ともかく、鬼火はイベントについての情報を手に入れた。《お知らせ》によれば、イベント開始まで現実時間で一週間あるらしいが、余り情報の公開はされていないので準備のしようがない。
鬼火は気にせずに過ごす事にした。目下の目標は、店の商品探しと、自作の商品を作る練習である。
ちなみに、キャストにはキャラクターレベルもスキルレベルも無い(常にプレイヤー平均値プラス個人差になっている)為、主に鍛える必要があるのは鬼火のプレイヤースキルである。
MPバーが僅かに減った後、鬼火が着けているチョーカーの石からすっと現れてきた光が、少し離れた位置で魔法陣を描く。六芒星が円の中に含まれているものだ。くるくると動き魔法陣が完成すると、青白い輝きが一瞬強くなる。そして光が控え目になったかと思えば、陣の中心でぐんぐんと成長している水晶があった。

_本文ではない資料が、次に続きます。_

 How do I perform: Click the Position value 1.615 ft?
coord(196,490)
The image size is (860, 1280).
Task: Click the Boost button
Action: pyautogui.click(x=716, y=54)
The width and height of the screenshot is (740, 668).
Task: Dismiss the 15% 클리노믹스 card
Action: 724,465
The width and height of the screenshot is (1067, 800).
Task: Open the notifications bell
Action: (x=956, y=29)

それが綺麗な六角柱の端を尖らせた結晶独特の形になると光は収まり、宙を泳いで鬼火の手に収まった。鬼火の両手ですっぽりと覆えるサイズなので、そのままの形で何かの材料か、文鎮なとどして売ってもいいかもしれない。
鬼火はもう一度スキルを確認する。今度は『水晶生成』だけでなく、『鉱石鑑定』と『水晶変形』も使える様になっていた。鉱石鑑定は読んで字の如く。水晶変形はスキル説明を読むに、どうも水晶を一時的に柔らかくして、ガラス細工を作る時の様に形を変えるためのスキルらしい。
まず『鉱石鑑定』を先程出来た水晶に使ってみた。
水晶柱:水晶細工師が生成した水晶柱。質はいいがサイズは小さい。様々な物に使える。
と書かれていた。
次に『水晶変形』も使ってみた。
使っている間はスキルを使われている水晶が少し発光していて、触ってみると粘土の様な感触と硬さだった。今鬼火が使えるの道具はないため、手で出来る限り丸くなる様に捏ねて、その後『鉱石鑑定』を使ってみた。
水晶球:水晶細工師が生成し変形した物。多少の歪みがある為、占いには不向き。
と書かれていた。
鬼火のプレイヤースキルを鍛えるための練習は前途多難である。